Menegakkan Tradisi Kerja Bakti Sebagai Bentuk Revitalisasi Nilai Gotong Royong Universitas Airlangga
3
Kearifan lokal atau local wisdom merupakan kekayaan budaya masyarakat suku-suu bangsa yang memiliki potensi sebagai pembentuk karakter bangsa. Maka gototng royong merupakan salah satu nilai kearifan lokal masyarakat Indonesia, yang artinya gotong royong telah menjadi ciri khas bangsa Indonesia yang membedakannya dengan bangsa lain (common identity), gotong royong merupakan karakter bangsa Indonesia yang nilai-nilainya telah lama diwariskan oleh leluhur sehingga melekat dalam jiwa dan kepribadian bangsa, serta gotong royong menjadi alternatif bangsa untuk menyelesaikan berbagai problema yang melanda dalam seluruh aspek kehidupan berbangsa dan bernegara.
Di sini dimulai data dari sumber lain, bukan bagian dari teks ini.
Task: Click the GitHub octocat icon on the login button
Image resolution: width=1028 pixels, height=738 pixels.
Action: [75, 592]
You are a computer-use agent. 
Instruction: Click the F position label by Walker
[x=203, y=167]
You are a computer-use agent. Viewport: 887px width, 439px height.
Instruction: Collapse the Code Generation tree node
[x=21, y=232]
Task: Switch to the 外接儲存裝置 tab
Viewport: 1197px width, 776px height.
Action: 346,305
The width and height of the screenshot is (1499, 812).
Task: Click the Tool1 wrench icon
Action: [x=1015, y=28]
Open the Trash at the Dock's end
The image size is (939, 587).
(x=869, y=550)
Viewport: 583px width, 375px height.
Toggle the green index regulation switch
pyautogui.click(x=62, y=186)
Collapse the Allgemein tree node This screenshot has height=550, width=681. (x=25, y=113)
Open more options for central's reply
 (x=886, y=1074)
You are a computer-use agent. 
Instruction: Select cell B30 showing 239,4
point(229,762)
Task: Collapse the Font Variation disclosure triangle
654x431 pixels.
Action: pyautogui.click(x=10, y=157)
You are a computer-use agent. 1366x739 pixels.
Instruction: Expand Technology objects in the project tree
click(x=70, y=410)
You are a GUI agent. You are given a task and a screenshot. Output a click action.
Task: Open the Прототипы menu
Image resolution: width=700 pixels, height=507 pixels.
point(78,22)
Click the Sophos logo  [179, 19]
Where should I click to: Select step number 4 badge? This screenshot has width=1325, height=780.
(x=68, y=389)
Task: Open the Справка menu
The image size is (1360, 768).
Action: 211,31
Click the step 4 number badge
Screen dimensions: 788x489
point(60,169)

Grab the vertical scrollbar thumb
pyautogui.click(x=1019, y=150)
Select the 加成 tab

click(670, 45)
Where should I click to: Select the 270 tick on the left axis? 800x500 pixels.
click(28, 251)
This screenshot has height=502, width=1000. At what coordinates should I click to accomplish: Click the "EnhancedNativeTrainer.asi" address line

Indonesia yang terkenal dengan keramahan rakyatnya dan sangat menyukai gotong royong yang tercemin dalam berbagai hal. Misalnya, warga desa menjalankan tradisi rewang untuk membantu warga yang punya hajat, warga yang dengan suka rela memberi bantuan untuk keluarga yang meninggal berupa beras, uang maupun sembako (tradisi ngelayat), bersama-sama menggalang dana dan memberikan bantuan kepada masyarakat yang tertimpa musibah bencana dan sebagainya. Masyarakat tidak pandang bulu membantu mereka yang merupakan kenalan, teman, keluarga, mereka yang tidak dikenal (contohnya para korban bencana). Rasa persatuan, rasa senasib dan sepenanggungan, kepedulian sosial serta solidaritas yang tinggi telah memicu nilai gotong royong dalam jiwa mereka, sehingga tanpa pamrih bantuan tersebut diberikan kepada yang membutuhkan. Di era globalisasi saat ini, juga dijumpai bentuk gotong royong yang lain, seperti penggalangan dana dengan penyebaran lewat jejaring sosial (sperti koin untuk Prita, Koin Cinta Bilqis, dan lain-lain). Namun, juga terdapat bentuk tradisi gotong royong yang mulai sulit dijumpai, salah satunya kegiatan kerja bakti. Kerja bakti telah menjadi kebudayaan di Indonesia. Tradisi yang sudah diterapkan sejak nenek moyang kita itu selalu menjadi elemen penting dalam pembangunan serta menjadi salah satu hal yang bisa dibanggakan di negeri ini. Karena budaya yang masih bertahan ialah budaya yang memiliki fungsi untuk masyarakat. Maka tradisi ini selayaknya perlu direvitalisasi kembali dikarenakan fungsinya yang cukup penting, dan akan sangat disayangkan apabila tradisi ini menghilang tertelan masa.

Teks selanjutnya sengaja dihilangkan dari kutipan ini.